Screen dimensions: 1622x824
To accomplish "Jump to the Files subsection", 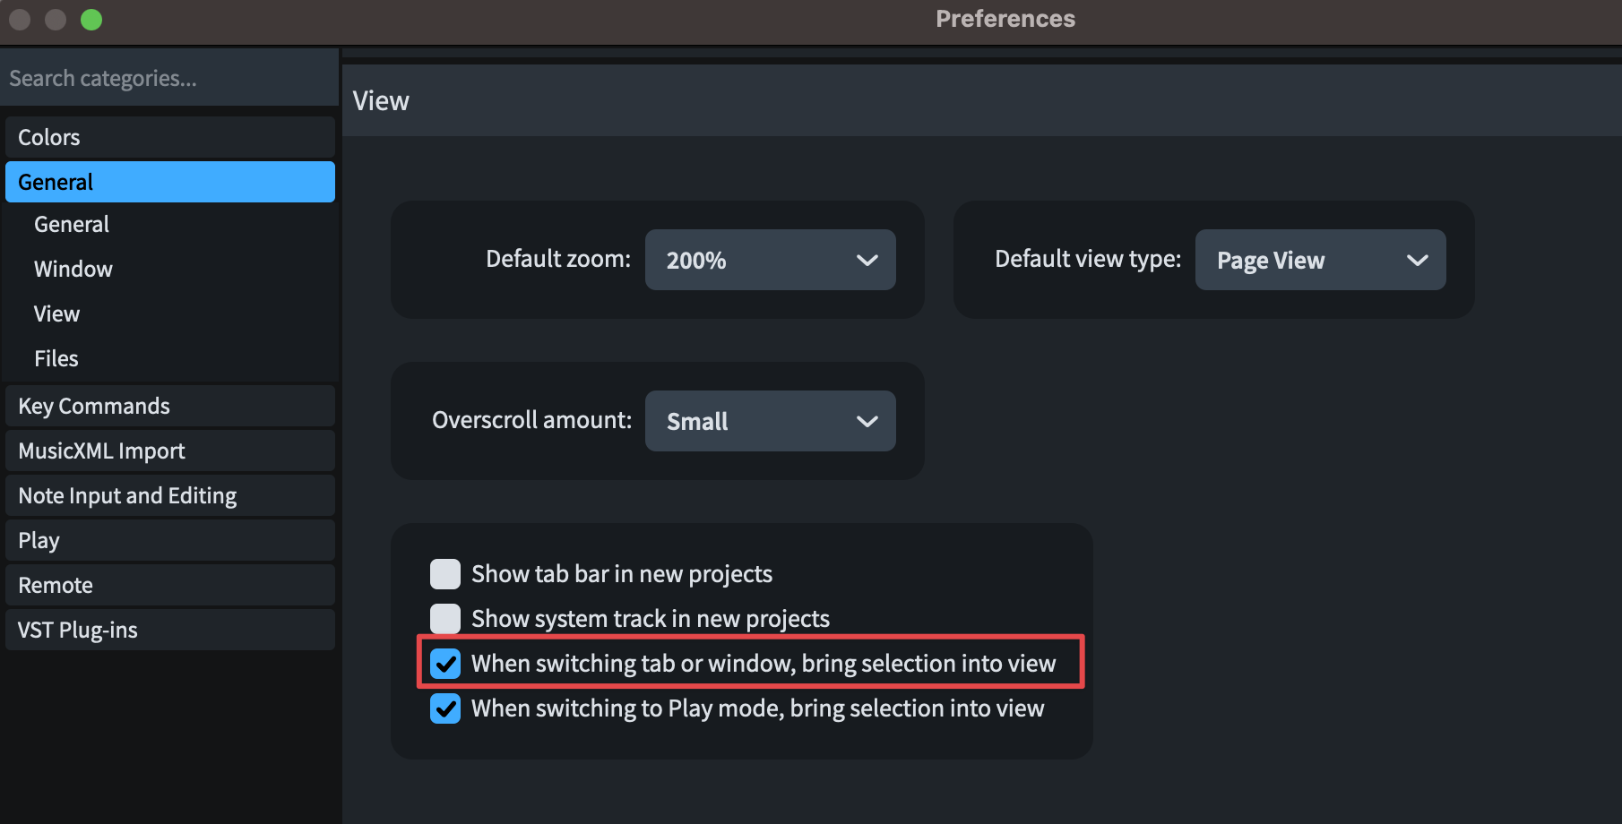I will 56,359.

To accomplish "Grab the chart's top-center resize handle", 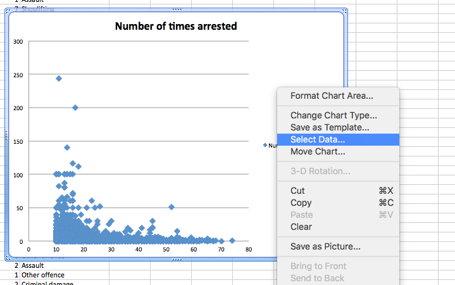I will 175,11.
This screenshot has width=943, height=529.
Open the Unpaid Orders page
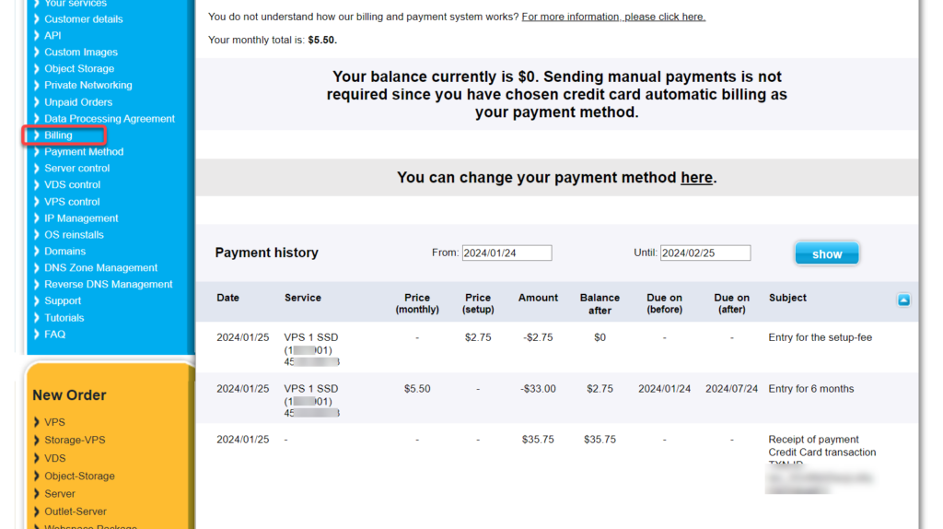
::::
REQUIREMENT: Once the line containing "This screenshot has width=943, height=529." is found, transcribe it and the rest of the lines to the end of the listing above exactly, omitting all pictures.

REPLY:
This screenshot has width=943, height=529.
Open the Unpaid Orders page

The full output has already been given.